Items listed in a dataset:
------------------------------------
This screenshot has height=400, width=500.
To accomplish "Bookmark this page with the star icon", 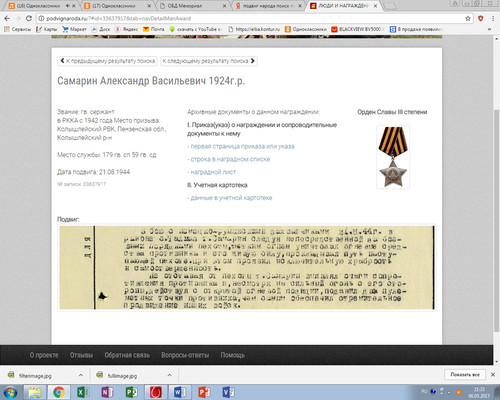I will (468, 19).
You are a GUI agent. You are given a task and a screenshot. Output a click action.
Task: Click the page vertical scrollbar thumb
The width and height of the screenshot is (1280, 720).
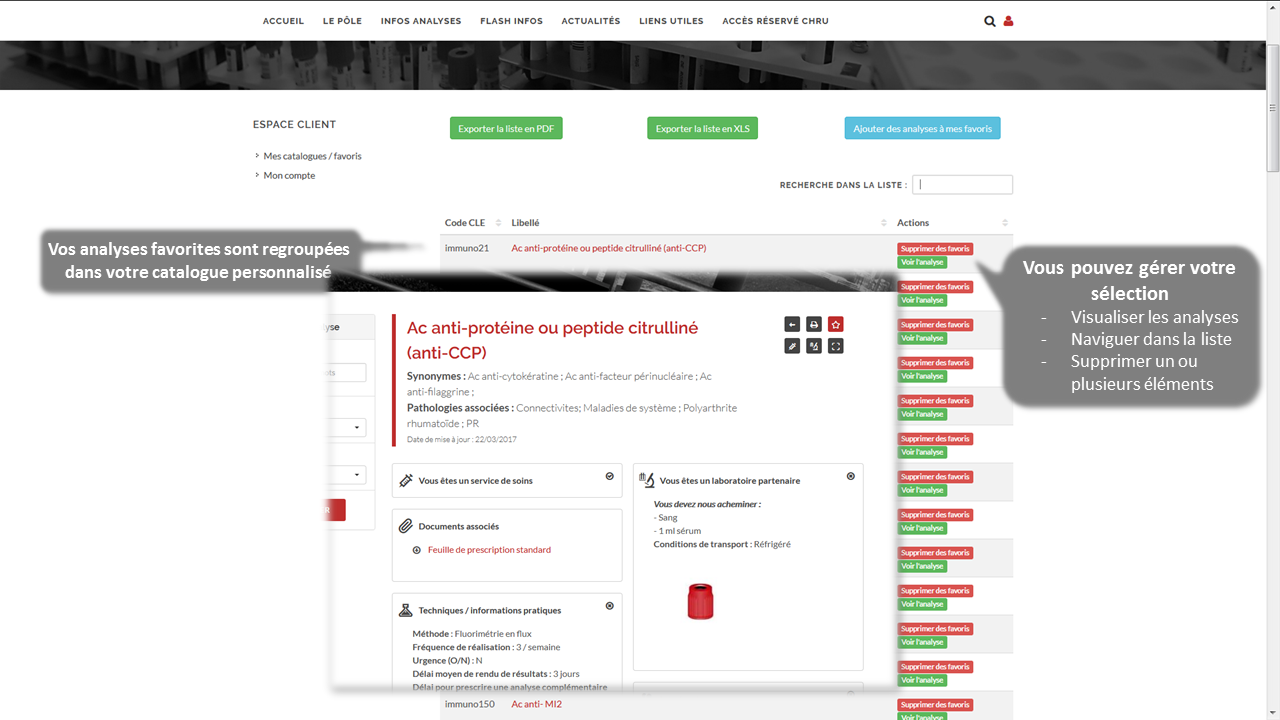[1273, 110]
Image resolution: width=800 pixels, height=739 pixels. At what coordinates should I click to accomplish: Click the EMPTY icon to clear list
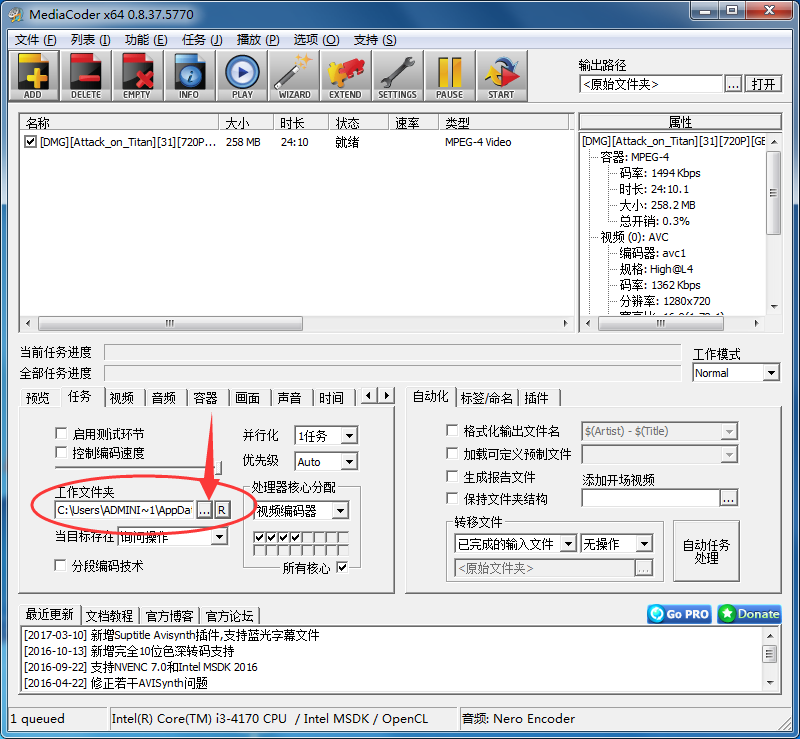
------------------------------------
* [YOUR TASK] Please print the lines from the one holding "You are a GUI" through the end of the records above, unchanged and with the pictures left out.

* [EXERCISE SOLUTION]
You are a GUI agent. You are given a task and a screenshot. Output a click action.
Task: Click the page vertical scrollbar thumb
The width and height of the screenshot is (1280, 720).
[1273, 110]
Image resolution: width=800 pixels, height=739 pixels. At what coordinates should I click to accomplish: Click the EMPTY icon to clear list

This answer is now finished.